**Task material**
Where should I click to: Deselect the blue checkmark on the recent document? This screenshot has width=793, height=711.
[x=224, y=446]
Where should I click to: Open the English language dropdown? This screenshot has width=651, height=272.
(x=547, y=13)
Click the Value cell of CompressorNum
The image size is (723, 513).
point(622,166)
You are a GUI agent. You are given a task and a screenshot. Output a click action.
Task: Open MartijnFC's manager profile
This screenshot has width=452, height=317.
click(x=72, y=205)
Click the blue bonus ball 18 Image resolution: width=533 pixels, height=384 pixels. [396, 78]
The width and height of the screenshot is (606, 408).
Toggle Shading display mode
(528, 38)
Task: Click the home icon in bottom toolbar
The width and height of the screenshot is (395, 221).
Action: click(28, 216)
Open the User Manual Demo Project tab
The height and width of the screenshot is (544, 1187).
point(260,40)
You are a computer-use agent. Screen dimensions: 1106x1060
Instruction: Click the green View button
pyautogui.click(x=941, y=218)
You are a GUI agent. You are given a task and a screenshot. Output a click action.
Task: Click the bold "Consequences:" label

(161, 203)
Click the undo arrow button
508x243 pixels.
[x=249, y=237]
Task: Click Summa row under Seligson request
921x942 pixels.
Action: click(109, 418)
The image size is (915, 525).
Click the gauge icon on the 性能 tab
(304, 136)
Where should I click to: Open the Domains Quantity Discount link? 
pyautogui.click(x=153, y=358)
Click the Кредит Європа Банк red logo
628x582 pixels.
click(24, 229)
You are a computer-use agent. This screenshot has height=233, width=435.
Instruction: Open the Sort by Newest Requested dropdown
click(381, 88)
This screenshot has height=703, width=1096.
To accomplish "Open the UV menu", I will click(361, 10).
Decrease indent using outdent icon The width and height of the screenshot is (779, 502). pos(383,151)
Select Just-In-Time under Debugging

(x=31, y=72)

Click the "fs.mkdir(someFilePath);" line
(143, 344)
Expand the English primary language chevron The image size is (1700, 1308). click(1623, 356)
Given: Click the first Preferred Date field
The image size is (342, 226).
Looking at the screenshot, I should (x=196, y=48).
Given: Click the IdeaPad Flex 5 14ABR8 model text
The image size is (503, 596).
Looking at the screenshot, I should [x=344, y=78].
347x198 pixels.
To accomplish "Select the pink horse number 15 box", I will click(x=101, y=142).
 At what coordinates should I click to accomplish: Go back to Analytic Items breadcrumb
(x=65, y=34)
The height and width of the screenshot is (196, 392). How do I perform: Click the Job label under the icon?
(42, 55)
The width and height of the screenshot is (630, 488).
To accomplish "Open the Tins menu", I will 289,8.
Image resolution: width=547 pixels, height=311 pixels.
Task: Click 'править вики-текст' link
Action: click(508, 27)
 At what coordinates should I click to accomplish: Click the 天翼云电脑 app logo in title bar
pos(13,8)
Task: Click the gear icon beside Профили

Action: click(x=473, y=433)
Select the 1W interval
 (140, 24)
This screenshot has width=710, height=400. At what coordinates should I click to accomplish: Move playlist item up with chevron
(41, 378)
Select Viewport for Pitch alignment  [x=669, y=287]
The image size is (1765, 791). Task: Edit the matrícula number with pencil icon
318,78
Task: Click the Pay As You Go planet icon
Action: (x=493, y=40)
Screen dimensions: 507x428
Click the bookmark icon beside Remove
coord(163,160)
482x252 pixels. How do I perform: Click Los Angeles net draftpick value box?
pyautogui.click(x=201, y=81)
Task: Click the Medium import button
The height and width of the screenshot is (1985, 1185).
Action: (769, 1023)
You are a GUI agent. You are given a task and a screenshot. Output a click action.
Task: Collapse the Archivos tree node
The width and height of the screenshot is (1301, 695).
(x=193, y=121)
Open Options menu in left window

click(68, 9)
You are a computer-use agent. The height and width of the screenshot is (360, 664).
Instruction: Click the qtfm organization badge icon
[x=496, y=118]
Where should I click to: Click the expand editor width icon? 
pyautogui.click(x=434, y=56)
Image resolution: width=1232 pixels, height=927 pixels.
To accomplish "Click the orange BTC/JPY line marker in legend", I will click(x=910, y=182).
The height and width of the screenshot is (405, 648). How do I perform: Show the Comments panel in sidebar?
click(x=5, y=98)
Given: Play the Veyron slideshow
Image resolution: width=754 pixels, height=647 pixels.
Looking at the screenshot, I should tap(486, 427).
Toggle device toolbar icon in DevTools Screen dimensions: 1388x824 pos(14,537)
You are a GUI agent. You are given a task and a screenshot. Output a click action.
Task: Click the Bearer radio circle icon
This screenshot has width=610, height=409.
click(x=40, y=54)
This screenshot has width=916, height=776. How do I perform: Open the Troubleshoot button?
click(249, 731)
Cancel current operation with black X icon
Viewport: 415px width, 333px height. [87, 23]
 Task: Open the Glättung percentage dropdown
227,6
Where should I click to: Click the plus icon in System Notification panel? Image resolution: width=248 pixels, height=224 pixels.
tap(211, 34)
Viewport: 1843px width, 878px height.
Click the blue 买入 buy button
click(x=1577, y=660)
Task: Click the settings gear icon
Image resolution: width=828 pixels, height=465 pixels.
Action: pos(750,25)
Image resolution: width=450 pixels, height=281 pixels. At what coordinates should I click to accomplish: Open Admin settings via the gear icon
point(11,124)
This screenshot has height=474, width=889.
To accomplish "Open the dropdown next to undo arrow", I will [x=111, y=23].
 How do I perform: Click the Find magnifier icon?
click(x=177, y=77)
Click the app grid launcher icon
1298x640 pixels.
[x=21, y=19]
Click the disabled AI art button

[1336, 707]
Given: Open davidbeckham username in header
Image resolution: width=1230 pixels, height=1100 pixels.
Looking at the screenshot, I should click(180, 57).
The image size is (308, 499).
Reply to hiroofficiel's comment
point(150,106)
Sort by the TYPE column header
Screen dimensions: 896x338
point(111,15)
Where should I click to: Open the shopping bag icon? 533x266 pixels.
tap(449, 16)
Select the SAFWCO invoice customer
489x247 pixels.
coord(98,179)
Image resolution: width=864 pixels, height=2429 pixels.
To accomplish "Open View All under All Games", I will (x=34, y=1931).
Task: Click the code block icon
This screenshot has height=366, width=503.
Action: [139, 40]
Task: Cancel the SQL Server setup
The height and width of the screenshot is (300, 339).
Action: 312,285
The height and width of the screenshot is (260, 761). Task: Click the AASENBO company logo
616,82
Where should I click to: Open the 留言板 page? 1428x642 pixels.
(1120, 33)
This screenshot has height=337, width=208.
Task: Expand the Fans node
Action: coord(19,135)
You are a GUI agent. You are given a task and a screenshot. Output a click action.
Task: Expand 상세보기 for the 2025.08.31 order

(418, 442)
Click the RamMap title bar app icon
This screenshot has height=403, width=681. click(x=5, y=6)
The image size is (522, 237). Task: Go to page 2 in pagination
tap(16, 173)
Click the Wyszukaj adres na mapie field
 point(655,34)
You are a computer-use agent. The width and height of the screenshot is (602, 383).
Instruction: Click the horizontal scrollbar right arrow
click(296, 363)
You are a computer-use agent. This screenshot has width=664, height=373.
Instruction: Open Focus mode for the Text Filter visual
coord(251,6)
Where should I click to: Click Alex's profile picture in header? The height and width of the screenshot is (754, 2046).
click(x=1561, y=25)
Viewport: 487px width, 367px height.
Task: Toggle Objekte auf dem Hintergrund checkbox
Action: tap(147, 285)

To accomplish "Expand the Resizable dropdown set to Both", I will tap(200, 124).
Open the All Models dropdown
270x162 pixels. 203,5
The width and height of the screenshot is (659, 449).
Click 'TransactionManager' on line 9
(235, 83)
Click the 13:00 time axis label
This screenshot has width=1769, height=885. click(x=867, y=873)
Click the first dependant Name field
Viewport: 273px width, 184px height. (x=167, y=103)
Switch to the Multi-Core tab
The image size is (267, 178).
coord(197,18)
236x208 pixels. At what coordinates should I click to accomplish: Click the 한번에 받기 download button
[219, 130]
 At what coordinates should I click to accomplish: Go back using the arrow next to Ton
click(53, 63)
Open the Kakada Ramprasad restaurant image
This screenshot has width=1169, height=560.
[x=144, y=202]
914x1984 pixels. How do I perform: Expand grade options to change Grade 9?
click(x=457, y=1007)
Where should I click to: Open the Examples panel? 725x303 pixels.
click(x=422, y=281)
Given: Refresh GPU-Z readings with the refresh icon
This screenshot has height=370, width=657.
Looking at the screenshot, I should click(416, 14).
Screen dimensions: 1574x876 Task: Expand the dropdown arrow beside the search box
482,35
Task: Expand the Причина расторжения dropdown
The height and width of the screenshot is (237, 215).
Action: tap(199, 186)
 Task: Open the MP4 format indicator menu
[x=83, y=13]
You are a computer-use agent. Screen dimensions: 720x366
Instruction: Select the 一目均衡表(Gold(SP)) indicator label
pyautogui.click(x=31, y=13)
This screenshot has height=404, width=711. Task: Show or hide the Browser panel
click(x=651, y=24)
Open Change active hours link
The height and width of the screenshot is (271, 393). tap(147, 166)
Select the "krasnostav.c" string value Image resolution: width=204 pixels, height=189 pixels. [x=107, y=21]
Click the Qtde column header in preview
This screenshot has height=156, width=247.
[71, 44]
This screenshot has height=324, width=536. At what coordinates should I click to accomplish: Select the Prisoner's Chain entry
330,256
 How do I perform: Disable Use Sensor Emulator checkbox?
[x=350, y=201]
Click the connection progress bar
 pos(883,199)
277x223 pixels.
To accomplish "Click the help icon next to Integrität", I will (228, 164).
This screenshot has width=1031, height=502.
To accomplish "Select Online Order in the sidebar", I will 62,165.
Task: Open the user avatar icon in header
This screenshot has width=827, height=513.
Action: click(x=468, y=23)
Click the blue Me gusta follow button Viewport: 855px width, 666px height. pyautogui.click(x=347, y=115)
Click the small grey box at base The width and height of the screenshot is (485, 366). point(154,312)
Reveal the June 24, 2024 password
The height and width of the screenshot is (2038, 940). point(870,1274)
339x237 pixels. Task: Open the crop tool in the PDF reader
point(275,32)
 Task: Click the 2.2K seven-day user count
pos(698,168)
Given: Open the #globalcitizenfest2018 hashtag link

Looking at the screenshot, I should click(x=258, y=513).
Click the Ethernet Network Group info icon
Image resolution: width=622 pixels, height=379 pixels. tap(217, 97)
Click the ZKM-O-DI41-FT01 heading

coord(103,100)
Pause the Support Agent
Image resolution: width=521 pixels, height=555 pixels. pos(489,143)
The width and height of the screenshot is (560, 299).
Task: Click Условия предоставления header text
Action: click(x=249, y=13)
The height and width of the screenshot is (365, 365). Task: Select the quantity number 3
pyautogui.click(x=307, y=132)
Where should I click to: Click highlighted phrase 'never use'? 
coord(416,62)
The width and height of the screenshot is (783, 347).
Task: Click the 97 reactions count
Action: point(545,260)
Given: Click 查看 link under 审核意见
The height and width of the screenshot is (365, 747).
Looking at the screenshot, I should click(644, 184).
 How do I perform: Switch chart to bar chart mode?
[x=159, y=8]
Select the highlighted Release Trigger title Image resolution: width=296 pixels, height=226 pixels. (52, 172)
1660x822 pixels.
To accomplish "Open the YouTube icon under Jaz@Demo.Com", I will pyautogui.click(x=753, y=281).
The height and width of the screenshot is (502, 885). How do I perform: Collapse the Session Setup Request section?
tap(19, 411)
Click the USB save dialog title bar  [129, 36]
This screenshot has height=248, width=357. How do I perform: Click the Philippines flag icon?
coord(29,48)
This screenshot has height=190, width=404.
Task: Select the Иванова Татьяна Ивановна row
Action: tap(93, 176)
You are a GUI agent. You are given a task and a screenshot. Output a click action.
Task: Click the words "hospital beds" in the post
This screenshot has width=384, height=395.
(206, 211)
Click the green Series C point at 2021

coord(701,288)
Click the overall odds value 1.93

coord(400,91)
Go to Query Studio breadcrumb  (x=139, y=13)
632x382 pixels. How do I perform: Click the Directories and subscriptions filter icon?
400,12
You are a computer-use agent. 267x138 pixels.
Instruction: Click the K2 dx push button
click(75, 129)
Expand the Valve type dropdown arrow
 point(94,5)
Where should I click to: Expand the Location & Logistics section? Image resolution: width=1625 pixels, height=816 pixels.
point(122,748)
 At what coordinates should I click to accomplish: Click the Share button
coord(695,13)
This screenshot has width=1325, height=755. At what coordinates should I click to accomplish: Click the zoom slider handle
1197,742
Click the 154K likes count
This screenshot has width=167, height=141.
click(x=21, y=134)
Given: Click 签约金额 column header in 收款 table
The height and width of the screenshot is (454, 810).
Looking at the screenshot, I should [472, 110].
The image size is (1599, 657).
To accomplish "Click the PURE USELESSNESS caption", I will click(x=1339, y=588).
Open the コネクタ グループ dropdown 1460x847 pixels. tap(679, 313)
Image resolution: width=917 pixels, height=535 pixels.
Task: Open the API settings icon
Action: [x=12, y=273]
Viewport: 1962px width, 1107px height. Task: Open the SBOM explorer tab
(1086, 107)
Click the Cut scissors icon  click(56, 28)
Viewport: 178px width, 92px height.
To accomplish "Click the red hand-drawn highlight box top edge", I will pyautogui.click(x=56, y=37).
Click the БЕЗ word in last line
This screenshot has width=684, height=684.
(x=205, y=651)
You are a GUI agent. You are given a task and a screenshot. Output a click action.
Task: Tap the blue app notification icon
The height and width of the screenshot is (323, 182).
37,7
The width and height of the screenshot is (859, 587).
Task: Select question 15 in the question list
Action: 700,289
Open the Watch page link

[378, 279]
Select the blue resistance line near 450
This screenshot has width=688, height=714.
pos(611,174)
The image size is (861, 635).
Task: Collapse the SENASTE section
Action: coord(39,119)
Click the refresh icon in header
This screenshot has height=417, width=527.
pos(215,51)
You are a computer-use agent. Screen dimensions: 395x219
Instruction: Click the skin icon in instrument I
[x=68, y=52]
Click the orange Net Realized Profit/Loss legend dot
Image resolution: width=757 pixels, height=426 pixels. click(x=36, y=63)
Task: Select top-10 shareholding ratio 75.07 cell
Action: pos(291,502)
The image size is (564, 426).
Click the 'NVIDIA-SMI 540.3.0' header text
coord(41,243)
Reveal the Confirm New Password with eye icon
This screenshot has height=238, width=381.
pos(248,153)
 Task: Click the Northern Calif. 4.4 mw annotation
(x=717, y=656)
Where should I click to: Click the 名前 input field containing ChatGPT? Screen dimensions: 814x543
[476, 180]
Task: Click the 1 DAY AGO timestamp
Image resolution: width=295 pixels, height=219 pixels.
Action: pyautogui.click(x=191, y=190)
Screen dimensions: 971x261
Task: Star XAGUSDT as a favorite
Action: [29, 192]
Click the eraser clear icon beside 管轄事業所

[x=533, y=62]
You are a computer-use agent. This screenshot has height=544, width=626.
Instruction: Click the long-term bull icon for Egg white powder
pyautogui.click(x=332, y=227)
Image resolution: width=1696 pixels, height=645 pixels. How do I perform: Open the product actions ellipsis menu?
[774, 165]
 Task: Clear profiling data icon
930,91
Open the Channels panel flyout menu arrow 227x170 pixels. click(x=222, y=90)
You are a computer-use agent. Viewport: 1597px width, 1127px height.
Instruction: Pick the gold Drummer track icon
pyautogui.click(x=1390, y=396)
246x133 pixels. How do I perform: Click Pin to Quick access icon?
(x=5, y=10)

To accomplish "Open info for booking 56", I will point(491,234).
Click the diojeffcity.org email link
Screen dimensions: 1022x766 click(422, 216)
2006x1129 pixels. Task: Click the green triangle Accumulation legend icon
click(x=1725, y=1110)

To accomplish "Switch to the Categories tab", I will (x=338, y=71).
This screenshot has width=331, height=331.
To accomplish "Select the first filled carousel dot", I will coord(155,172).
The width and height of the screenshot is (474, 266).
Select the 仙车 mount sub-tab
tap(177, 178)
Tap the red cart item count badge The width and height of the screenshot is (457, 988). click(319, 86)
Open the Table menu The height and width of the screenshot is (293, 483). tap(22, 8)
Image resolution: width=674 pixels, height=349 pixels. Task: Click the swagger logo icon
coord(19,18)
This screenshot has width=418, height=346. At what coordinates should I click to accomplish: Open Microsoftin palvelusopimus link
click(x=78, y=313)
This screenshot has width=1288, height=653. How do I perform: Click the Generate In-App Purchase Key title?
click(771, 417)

**Written exercise**
Copy out the material exactly, starting at the line containing "277x223 pixels." and ending at the line containing "Action: tap(93, 176)", with both of those lines included.

**Exercise answer**
277x223 pixels.
To accomplish "Click the help icon next to Integrität", I will (228, 164).
This screenshot has width=1031, height=502.
To accomplish "Select Online Order in the sidebar", I will 62,165.
Task: Open the user avatar icon in header
This screenshot has width=827, height=513.
Action: click(x=468, y=23)
Click the blue Me gusta follow button Viewport: 855px width, 666px height. pyautogui.click(x=347, y=115)
Click the small grey box at base The width and height of the screenshot is (485, 366). point(154,312)
Reveal the June 24, 2024 password
The height and width of the screenshot is (2038, 940). point(870,1274)
339x237 pixels. Task: Open the crop tool in the PDF reader
point(275,32)
 Task: Click the 2.2K seven-day user count
pos(698,168)
Given: Open the #globalcitizenfest2018 hashtag link

Looking at the screenshot, I should click(x=258, y=513).
Click the Ethernet Network Group info icon
Image resolution: width=622 pixels, height=379 pixels. tap(217, 97)
Click the ZKM-O-DI41-FT01 heading

coord(103,100)
Pause the Support Agent
Image resolution: width=521 pixels, height=555 pixels. pos(489,143)
The width and height of the screenshot is (560, 299).
Task: Click Условия предоставления header text
Action: click(x=249, y=13)
The height and width of the screenshot is (365, 365). Task: Select the quantity number 3
pyautogui.click(x=307, y=132)
Where should I click to: Click highlighted phrase 'never use'? 
coord(416,62)
The width and height of the screenshot is (783, 347).
Task: Click the 97 reactions count
Action: point(545,260)
Given: Click 查看 link under 审核意见
The height and width of the screenshot is (365, 747).
Looking at the screenshot, I should click(644, 184).
 How do I perform: Switch chart to bar chart mode?
[x=159, y=8]
Select the highlighted Release Trigger title Image resolution: width=296 pixels, height=226 pixels. (52, 172)
1660x822 pixels.
To accomplish "Open the YouTube icon under Jaz@Demo.Com", I will pyautogui.click(x=753, y=281).
The height and width of the screenshot is (502, 885). How do I perform: Collapse the Session Setup Request section?
tap(19, 411)
Click the USB save dialog title bar  [129, 36]
This screenshot has height=248, width=357. How do I perform: Click the Philippines flag icon?
coord(29,48)
This screenshot has height=190, width=404.
Task: Select the Иванова Татьяна Ивановна row
Action: tap(93, 176)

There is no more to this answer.